:: TO DO ::
Whenever a line below holds the word "computer", copy that line.

:: Records from a dataset ::
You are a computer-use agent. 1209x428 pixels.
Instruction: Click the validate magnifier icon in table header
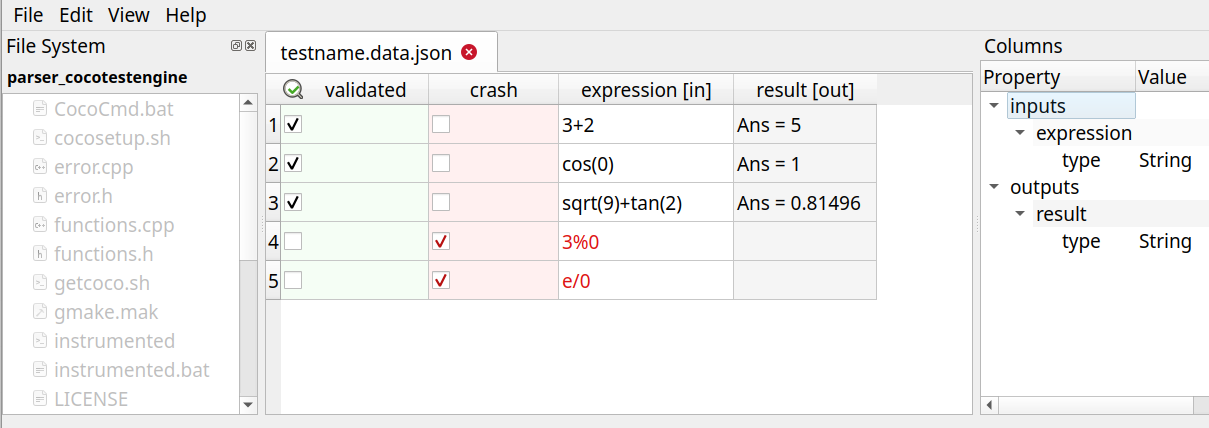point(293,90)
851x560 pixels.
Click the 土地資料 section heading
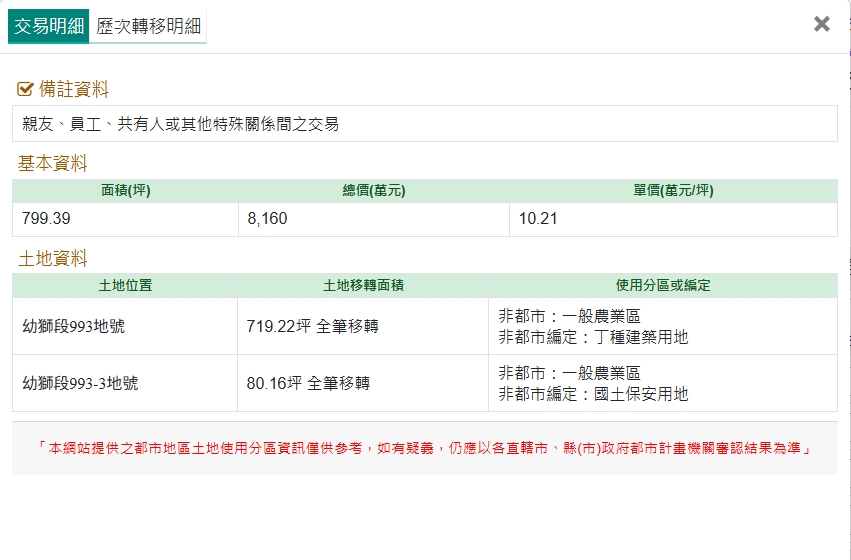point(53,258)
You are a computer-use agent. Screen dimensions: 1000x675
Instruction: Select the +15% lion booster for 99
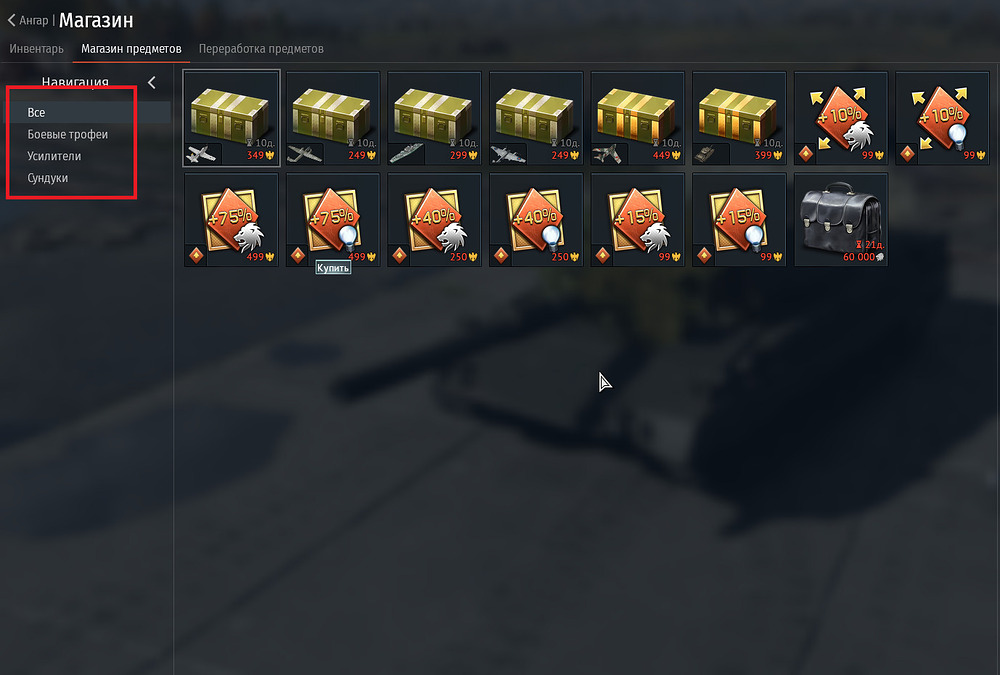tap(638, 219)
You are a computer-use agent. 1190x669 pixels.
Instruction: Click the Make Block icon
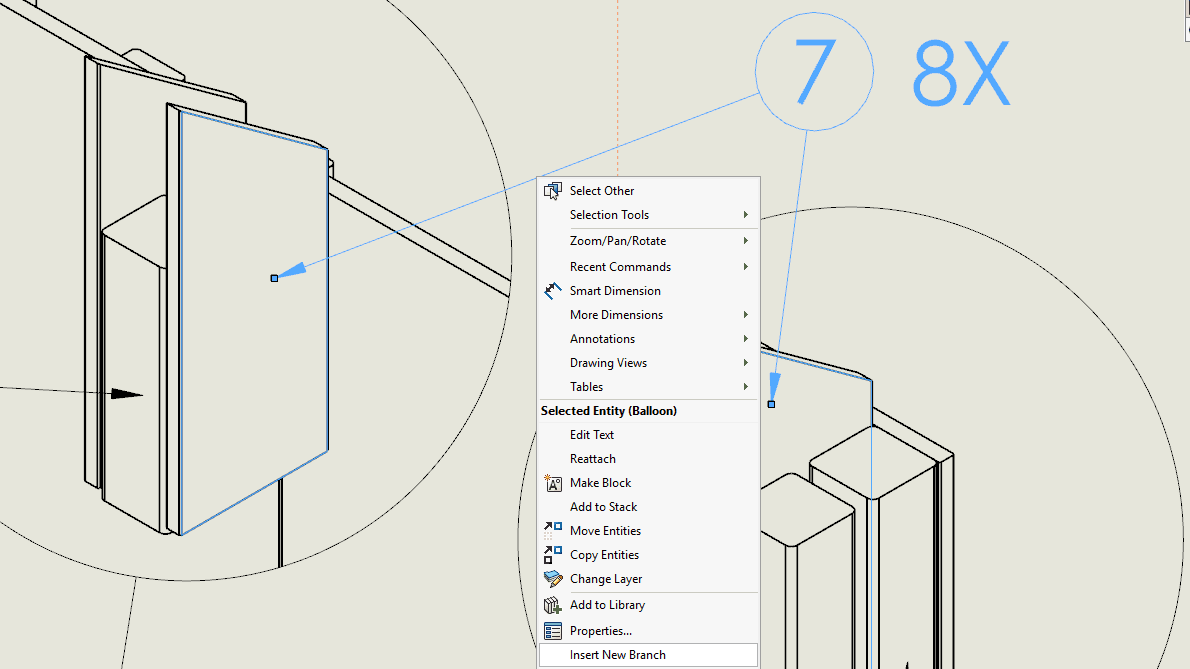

:: OUTPUT FOR THIS EXERCISE ::
You are a computer-use agent. 1209x428 pixels.
You are a computer-use agent. Screen dimensions: 1000x675
You are a computer-use agent. 1190x669 pixels.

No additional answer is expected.